─── Study text ───

Former Foster Student Finds a Second Home at PLU.

By: Jacqueline Cruz ’20


Left to Right:Happie Ari, Kimberly Hollander, Atticus Ari, and Zsolt Ari happily pose for a photo post Hollander graduating from high school.

From foster care to PLU dorm halls. A first year student’s journey to attending Pacific Lutheran University (PLU) has led her to view her opportunities here on campus with a much greater appreciation. Now 18 years old she recalls the memories she felt six years ago and how they have shaped her stance on the importance of education.

Kimberly Hollander, first year, was only twelve and in seventh grade when this life changing process occurred. Many emotions overtook her during this time that led her to lose friends and her good academic standing at the time. Her friends began to distance themselves from Hollander and her grades began to go down a steep downward spiral.

“I felt alone during this process,” said Hollander.

Coming back from summer break, Hollander was anything but feeling rejuvenated. She had only recently been placed into her foster home and the feelings this process left her with were still very fresh. She said she felt a mix of stress and feeling upset. Both these feelings led her to failing the majority of her classes. She was so concerned about her personal life that academics began to not be of much importance to her.

Not only was she losing focus in her academics but her relationships with her peers was also going down a bad path. The people she considered to be her friends began to step away from her because they didn’t want to be friends with a person who was so damaged. The reasoning her friends stepped out of her life left Hollander feeling even more alone and hurt as she recalls. She had just been removed from her family and now she was losing her friends.

Hollander said, “I felt a lot of guilt, because at the time I blamed myself for the pain inflicted on my family throughout this process. I also felt incredibly alone because no one I knew could relate to my emotions.”

In order to better her mental state and academics she sought out help from her school. She began to work with a teacher at her middle school that provided Hollander with support. Hollander also joined volleyball and yearbook committee, which did well at keeping her occupied and allowed her mind to not stress about her situation.

─── Source information ───

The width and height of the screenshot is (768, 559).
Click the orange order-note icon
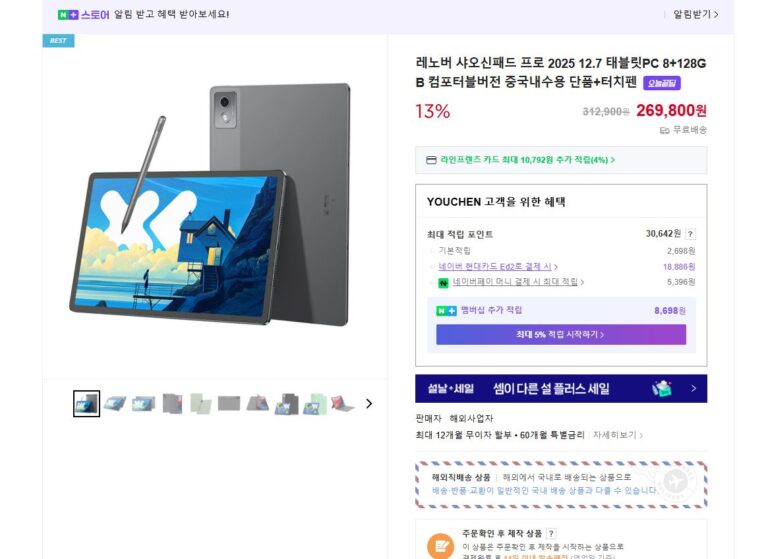click(440, 546)
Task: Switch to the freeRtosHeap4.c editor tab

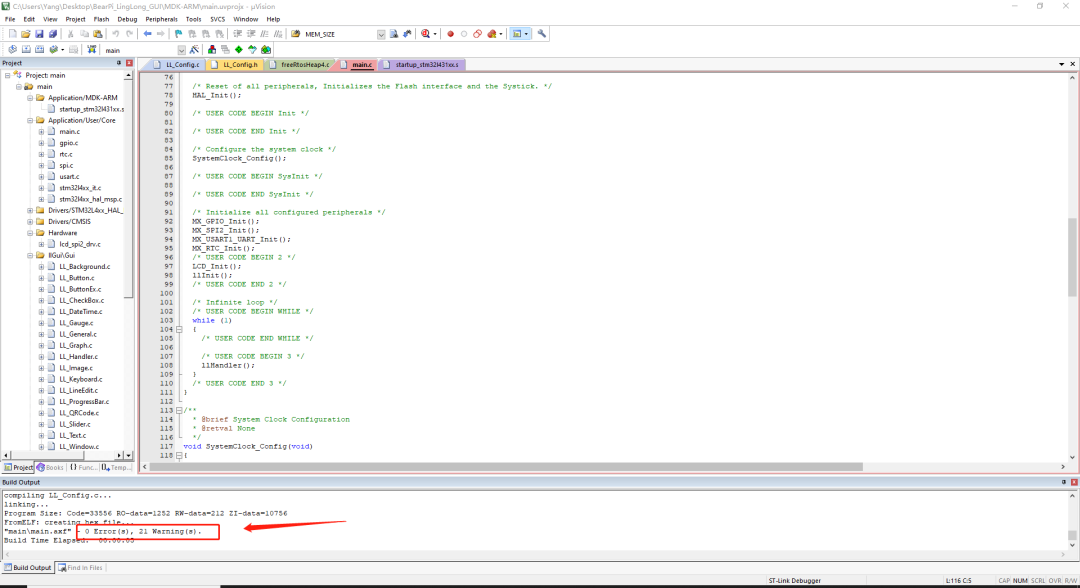Action: (303, 64)
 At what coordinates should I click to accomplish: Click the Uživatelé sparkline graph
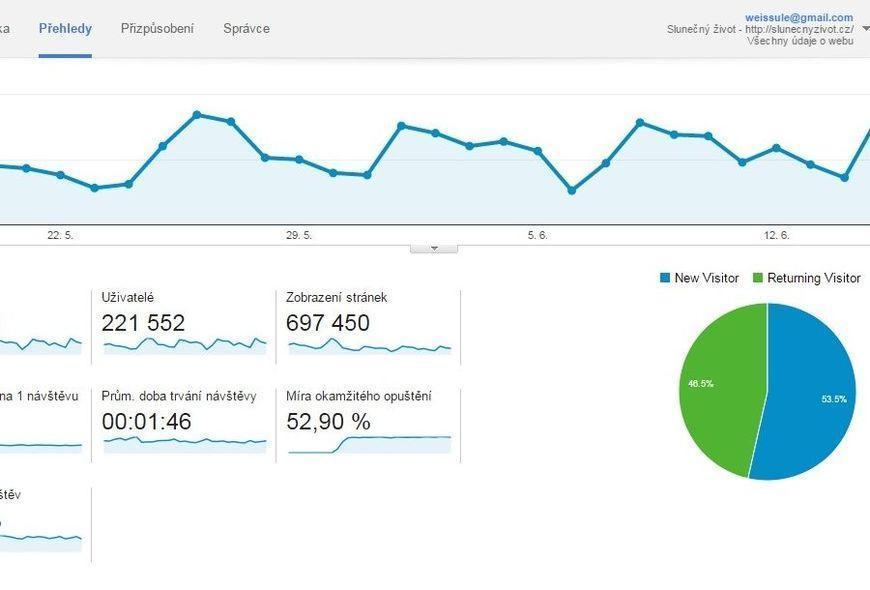185,345

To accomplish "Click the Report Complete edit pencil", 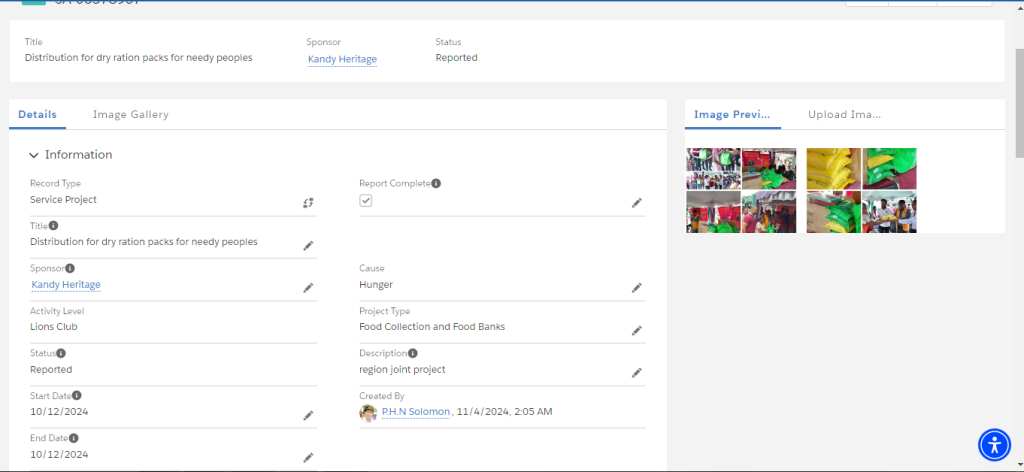I will pos(637,203).
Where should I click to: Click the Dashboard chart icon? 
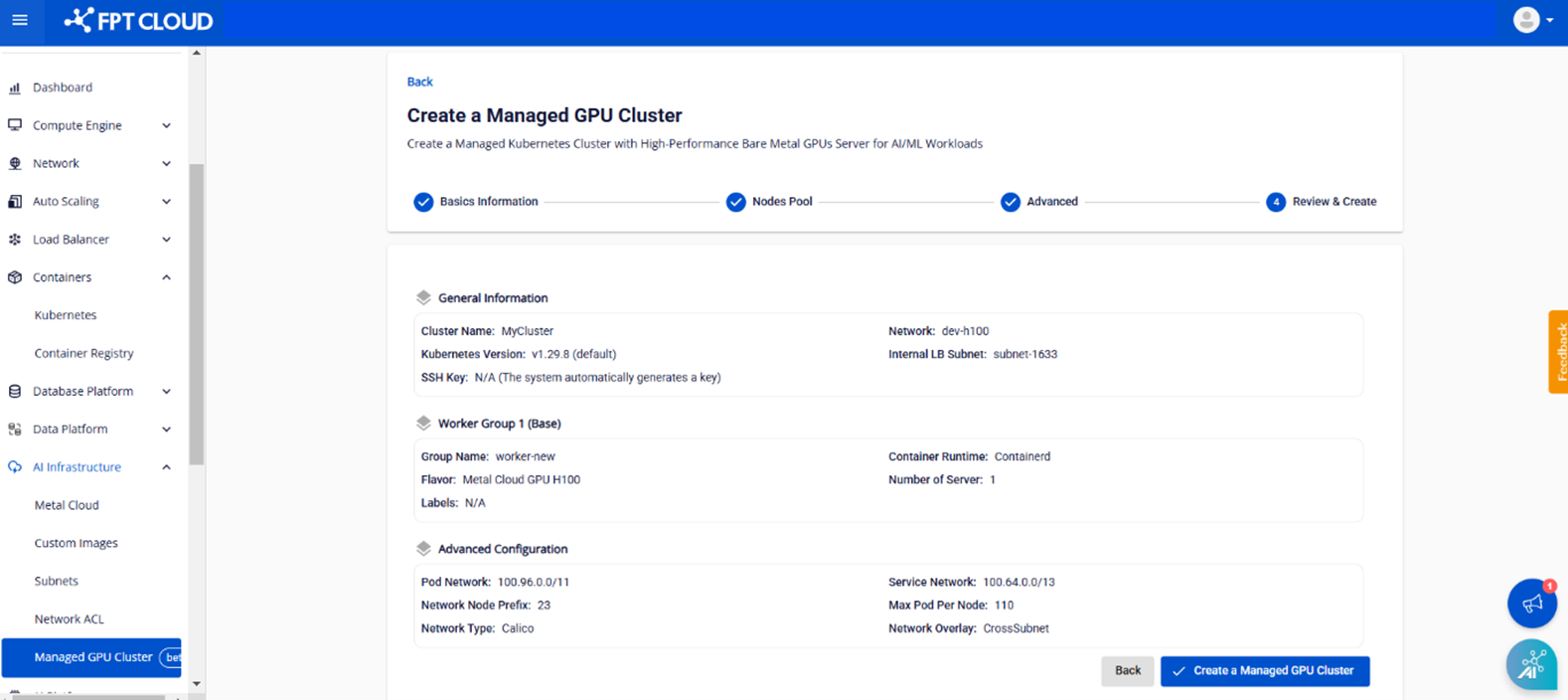[15, 88]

───

## Things to do
A) Return the passage of the foster care article from "Former Foster Student" to "steep downward spiral.", copied word for word.
B) Carry the foster care article forward, picking up after its last sentence.
The items are not needed.

## Exercise answers
A)
Former Foster Student Finds a Second Home at PLU.

By: Jacqueline Cruz ’20


Left to Right:Happie Ari, Kimberly Hollander, Atticus Ari, and Zsolt Ari happily pose for a photo post Hollander graduating from high school.

From foster care to PLU dorm halls. A first year student’s journey to attending Pacific Lutheran University (PLU) has led her to view her opportunities here on campus with a much greater appreciation. Now 18 years old she recalls the memories she felt six years ago and how they have shaped her stance on the importance of education.

Kimberly Hollander, first year, was only twelve and in seventh grade when this life changing process occurred. Many emotions overtook her during this time that led her to lose friends and her good academic standing at the time. Her friends began to distance themselves from Hollander and her grades began to go down a steep downward spiral.

B)
“The teacher who helped had recently adopted a pregnant girl from Somalia and knew how to go about my process. She was both an emotional and academic support system to me,” said Hollander.

Now a first generation college student Hollander has found that this hardship in her life has allowed her to persevere in the hardest of times. She is proud of her both her accomplishments and being a former foster child.

Braid Mission states that only 58 percent of foster children graduate high school by the age of nineteen and only around 3 percent make it to college, knowing this Hollander knew she had come far.

“I’m not ashamed of being a first generation college student because I feel like I’ve accomplished more than my parents ever could have,” said Hollander.

Applying for college was not difficult for her, as she knew where she wanted to go and what she wanted to do. Having had to make many hard decisions at an incredibly young age she knew right off the bat she wanted to come to a place like PLU. Here at PLU Hollander is hoping to pursue nursing and having learned that not everything is served to you on a silver platter she is patient and is working hard in order to get into the nursing program.

Hollander recalls the summer of 2016 and how joining summer academy, which was offered on campus was a great experience. PLU’s summer academy was a way for her to immerse herself into the college experience and helped prepare her for academic success at PLU. She recommends this experience to incoming first years as it was free of cost and allowed her to find a great support system for academic success on campus.

Chloe Jones, first year, describes Hollander as a person with a welcoming demeanor and an optimistic outlook on life.

“I see that Kimberly’s journey through foster care has shaped her into what I consider a hardworking person who has never seen something as ‘good enough.’ Through high school I saw her challenge herself in classes, something that I see has followed her to college.” said Jones.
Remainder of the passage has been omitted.